**Your instructions**
Type out all the data below, word for word.

**Task input**
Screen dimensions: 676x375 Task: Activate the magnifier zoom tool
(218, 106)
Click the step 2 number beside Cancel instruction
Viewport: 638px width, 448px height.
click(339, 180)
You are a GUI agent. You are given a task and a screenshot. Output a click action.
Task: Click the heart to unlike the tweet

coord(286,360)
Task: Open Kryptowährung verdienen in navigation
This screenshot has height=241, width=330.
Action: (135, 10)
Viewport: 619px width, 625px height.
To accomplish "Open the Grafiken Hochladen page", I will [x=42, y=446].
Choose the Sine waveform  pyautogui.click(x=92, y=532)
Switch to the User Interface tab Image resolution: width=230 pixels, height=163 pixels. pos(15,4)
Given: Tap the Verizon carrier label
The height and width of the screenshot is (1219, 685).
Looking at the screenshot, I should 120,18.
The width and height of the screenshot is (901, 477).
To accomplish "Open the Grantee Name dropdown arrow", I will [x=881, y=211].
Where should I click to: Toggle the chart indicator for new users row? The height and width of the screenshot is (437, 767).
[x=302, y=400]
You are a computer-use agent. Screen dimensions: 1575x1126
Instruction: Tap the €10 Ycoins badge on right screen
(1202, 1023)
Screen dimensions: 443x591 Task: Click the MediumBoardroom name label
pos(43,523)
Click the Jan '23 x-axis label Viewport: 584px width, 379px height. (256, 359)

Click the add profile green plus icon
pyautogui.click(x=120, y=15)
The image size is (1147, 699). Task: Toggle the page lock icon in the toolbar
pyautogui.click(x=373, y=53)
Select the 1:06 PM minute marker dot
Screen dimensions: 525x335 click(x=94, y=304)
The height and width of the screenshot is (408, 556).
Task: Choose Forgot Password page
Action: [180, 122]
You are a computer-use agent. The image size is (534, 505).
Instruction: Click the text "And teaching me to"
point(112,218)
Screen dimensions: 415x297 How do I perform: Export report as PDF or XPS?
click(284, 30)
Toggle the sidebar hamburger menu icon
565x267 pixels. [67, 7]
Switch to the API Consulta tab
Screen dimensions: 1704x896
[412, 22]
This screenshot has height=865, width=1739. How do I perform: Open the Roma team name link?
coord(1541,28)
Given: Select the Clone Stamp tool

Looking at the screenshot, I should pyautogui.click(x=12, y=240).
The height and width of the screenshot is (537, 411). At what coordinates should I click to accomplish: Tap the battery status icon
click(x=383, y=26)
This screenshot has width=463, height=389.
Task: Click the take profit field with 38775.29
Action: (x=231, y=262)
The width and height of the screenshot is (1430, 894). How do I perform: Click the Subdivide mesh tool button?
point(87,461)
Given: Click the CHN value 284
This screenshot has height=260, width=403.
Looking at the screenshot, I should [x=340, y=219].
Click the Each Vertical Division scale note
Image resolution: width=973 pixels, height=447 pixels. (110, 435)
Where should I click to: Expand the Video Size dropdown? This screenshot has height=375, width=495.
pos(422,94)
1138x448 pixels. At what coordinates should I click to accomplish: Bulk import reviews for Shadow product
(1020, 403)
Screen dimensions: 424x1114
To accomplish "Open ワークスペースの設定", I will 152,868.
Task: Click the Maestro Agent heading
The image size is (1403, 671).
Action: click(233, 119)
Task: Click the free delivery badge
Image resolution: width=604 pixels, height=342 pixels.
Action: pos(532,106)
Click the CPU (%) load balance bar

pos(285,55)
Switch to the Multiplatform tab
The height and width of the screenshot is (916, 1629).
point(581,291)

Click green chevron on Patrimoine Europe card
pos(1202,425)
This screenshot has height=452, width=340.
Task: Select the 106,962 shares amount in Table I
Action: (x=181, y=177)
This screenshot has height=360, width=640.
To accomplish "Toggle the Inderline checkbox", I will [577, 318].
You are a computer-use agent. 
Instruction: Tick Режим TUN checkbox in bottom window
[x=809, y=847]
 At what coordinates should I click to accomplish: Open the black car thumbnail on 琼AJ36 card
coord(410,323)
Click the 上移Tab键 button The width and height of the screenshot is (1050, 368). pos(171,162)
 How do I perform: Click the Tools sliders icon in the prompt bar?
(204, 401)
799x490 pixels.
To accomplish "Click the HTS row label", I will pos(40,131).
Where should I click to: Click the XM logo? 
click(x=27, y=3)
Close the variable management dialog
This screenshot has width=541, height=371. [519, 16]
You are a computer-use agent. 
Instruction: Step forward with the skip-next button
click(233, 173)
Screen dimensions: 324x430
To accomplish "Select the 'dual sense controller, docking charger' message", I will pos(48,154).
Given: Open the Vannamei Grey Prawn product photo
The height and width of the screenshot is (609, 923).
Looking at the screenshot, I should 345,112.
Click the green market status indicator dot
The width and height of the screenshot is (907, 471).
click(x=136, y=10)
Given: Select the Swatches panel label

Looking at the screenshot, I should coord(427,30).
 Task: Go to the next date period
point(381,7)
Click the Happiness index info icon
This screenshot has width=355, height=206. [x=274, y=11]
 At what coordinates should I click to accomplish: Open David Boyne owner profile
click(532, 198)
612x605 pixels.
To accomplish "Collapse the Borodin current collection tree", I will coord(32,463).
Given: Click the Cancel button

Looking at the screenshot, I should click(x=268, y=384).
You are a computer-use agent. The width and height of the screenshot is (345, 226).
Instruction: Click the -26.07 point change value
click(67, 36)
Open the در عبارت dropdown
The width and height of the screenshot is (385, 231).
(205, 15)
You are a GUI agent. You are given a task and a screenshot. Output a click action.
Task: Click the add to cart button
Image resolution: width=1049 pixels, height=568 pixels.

**Answer for this exercise**
Screen dimensions: 676x375 Task: Activate the magnifier zoom tool
(218, 106)
Click the step 2 number beside Cancel instruction
Viewport: 638px width, 448px height.
click(339, 180)
You are a GUI agent. You are given a task and a screenshot. Output a click action.
Task: Click the heart to unlike the tweet

coord(286,360)
Task: Open Kryptowährung verdienen in navigation
This screenshot has height=241, width=330.
Action: (135, 10)
Viewport: 619px width, 625px height.
To accomplish "Open the Grafiken Hochladen page", I will [x=42, y=446].
Choose the Sine waveform  pyautogui.click(x=92, y=532)
Switch to the User Interface tab Image resolution: width=230 pixels, height=163 pixels. pos(15,4)
Given: Tap the Verizon carrier label
The height and width of the screenshot is (1219, 685).
Looking at the screenshot, I should 120,18.
The width and height of the screenshot is (901, 477).
To accomplish "Open the Grantee Name dropdown arrow", I will [x=881, y=211].
Where should I click to: Toggle the chart indicator for new users row? The height and width of the screenshot is (437, 767).
[x=302, y=400]
You are a computer-use agent. Screen dimensions: 1575x1126
Instruction: Tap the €10 Ycoins badge on right screen
(1202, 1023)
Screen dimensions: 443x591 Task: Click the MediumBoardroom name label
pos(43,523)
Click the Jan '23 x-axis label Viewport: 584px width, 379px height. (256, 359)

Click the add profile green plus icon
pyautogui.click(x=120, y=15)
The image size is (1147, 699). Task: Toggle the page lock icon in the toolbar
pyautogui.click(x=373, y=53)
Select the 1:06 PM minute marker dot
Screen dimensions: 525x335 click(x=94, y=304)
The height and width of the screenshot is (408, 556).
Task: Choose Forgot Password page
Action: [180, 122]
You are a computer-use agent. The image size is (534, 505).
Instruction: Click the text "And teaching me to"
point(112,218)
Screen dimensions: 415x297 How do I perform: Export report as PDF or XPS?
click(284, 30)
Toggle the sidebar hamburger menu icon
565x267 pixels. [67, 7]
Switch to the API Consulta tab
Screen dimensions: 1704x896
[412, 22]
This screenshot has height=865, width=1739. How do I perform: Open the Roma team name link?
coord(1541,28)
Given: Select the Clone Stamp tool

Looking at the screenshot, I should pyautogui.click(x=12, y=240).
The height and width of the screenshot is (537, 411). At what coordinates should I click to accomplish: Tap the battery status icon
click(x=383, y=26)
This screenshot has width=463, height=389.
Task: Click the take profit field with 38775.29
Action: (x=231, y=262)
The width and height of the screenshot is (1430, 894). How do I perform: Click the Subdivide mesh tool button?
point(87,461)
Given: Click the CHN value 284
This screenshot has height=260, width=403.
Looking at the screenshot, I should [x=340, y=219].
Click the Each Vertical Division scale note
Image resolution: width=973 pixels, height=447 pixels. (110, 435)
Where should I click to: Expand the Video Size dropdown? This screenshot has height=375, width=495.
pos(422,94)
1138x448 pixels. At what coordinates should I click to accomplish: Bulk import reviews for Shadow product
(1020, 403)
Screen dimensions: 424x1114
To accomplish "Open ワークスペースの設定", I will 152,868.
Task: Click the Maestro Agent heading
The image size is (1403, 671).
Action: click(233, 119)
Task: Click the free delivery badge
Image resolution: width=604 pixels, height=342 pixels.
Action: pos(532,106)
Click the CPU (%) load balance bar

pos(285,55)
Switch to the Multiplatform tab
The height and width of the screenshot is (916, 1629).
point(581,291)

Click green chevron on Patrimoine Europe card
pos(1202,425)
This screenshot has height=452, width=340.
Task: Select the 106,962 shares amount in Table I
Action: (x=181, y=177)
This screenshot has height=360, width=640.
To accomplish "Toggle the Inderline checkbox", I will [577, 318].
You are a computer-use agent. 
Instruction: Tick Режим TUN checkbox in bottom window
[x=809, y=847]
 At what coordinates should I click to accomplish: Open the black car thumbnail on 琼AJ36 card
coord(410,323)
Click the 上移Tab键 button The width and height of the screenshot is (1050, 368). pos(171,162)
 How do I perform: Click the Tools sliders icon in the prompt bar?
(204, 401)
799x490 pixels.
To accomplish "Click the HTS row label", I will pos(40,131).
Where should I click to: Click the XM logo? 
click(x=27, y=3)
Close the variable management dialog
This screenshot has width=541, height=371. [519, 16]
You are a computer-use agent. 
Instruction: Step forward with the skip-next button
click(233, 173)
Screen dimensions: 324x430
To accomplish "Select the 'dual sense controller, docking charger' message", I will pos(48,154).
Given: Open the Vannamei Grey Prawn product photo
The height and width of the screenshot is (609, 923).
Looking at the screenshot, I should 345,112.
Click the green market status indicator dot
The width and height of the screenshot is (907, 471).
click(x=136, y=10)
Given: Select the Swatches panel label

Looking at the screenshot, I should coord(427,30).
 Task: Go to the next date period
point(381,7)
Click the Happiness index info icon
This screenshot has width=355, height=206. [x=274, y=11]
 At what coordinates should I click to accomplish: Open David Boyne owner profile
click(532, 198)
612x605 pixels.
To accomplish "Collapse the Borodin current collection tree", I will coord(32,463).
Given: Click the Cancel button

Looking at the screenshot, I should click(x=268, y=384).
You are a computer-use agent. The width and height of the screenshot is (345, 226).
Instruction: Click the -26.07 point change value
click(67, 36)
Open the در عبارت dropdown
The width and height of the screenshot is (385, 231).
(205, 15)
You are a GUI agent. You are given a task and a screenshot. Output a click action.
Task: Click the add to cart button
Image resolution: width=1049 pixels, height=568 pixels.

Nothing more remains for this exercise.